Friday, June 01, 2012

Equal opportunity ailments don't care how cute you are

He came to find me while I was admitting another patient.

"What's wrong sweetie?" I asked him, as he pouted his little two-year-old pout. He poked at his G-tube and looked at me inquisitively. "What's that?" I asked. He broke into a big smile. "It's my belly!! Belly, belly, belly!" he sang out to me.

I couldn't help but smile right back.

I finished my physical exam on my other patient, who had blacked out from all the binge drinking she'd done and walked over to him. He lifted up his arms, so I picked him up. And with him on my hip, I finished writing orders while he played with my hair and my stethoscope around my neck.  The nurses tried to take him from him, but each time he would just burrow further into my shoulder.

"All right kiddo, I gotta put you down to bed so I can finally start writing my notes."
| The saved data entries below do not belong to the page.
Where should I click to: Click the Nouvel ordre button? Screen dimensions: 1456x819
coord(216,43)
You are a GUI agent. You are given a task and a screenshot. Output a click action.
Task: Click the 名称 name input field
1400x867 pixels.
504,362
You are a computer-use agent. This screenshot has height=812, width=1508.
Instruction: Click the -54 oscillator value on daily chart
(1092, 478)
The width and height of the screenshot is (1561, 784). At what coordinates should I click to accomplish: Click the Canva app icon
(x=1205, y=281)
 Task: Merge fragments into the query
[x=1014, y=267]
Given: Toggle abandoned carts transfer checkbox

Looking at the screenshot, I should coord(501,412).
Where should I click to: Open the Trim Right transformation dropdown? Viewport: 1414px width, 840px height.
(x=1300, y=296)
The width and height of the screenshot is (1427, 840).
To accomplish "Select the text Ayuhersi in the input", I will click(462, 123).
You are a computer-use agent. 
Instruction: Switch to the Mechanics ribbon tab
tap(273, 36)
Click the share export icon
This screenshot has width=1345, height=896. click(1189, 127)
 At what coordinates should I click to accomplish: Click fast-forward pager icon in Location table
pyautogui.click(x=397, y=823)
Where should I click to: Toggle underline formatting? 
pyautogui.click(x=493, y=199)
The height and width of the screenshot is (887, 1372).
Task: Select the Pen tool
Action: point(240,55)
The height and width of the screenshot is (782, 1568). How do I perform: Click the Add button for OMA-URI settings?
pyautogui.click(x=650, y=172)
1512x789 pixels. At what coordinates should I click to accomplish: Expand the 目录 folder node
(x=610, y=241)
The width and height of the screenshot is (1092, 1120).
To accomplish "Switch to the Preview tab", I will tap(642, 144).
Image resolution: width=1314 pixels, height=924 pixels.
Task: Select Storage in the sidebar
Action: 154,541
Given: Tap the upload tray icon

I went to go review his chart. He was a DCFS neglect case and had been removed from his abusive mother who had stopped feeding him. I sighed and read through the rest of the history. He had a sister who had suffered much more traumatic abuse and was currently at a different hospital's ICU. His mom had stopped washing him, his G-tube was infected, and he has lice.

Wait.

He has lice.

What! The DCFS social worker had definitely forgotten to tell me that part.

This seemingly innocent baby who had been burrowing his head into my clothes, who had been playing with my hair and my things for the last two hours, had lice.

I wanted nothing more than to strip down and take a shower, but I still had six hours left of my shift. So what could I do? Nothing except put on a hair net and a yellow gown to prevent my probably already infected self from giving it to my other patients.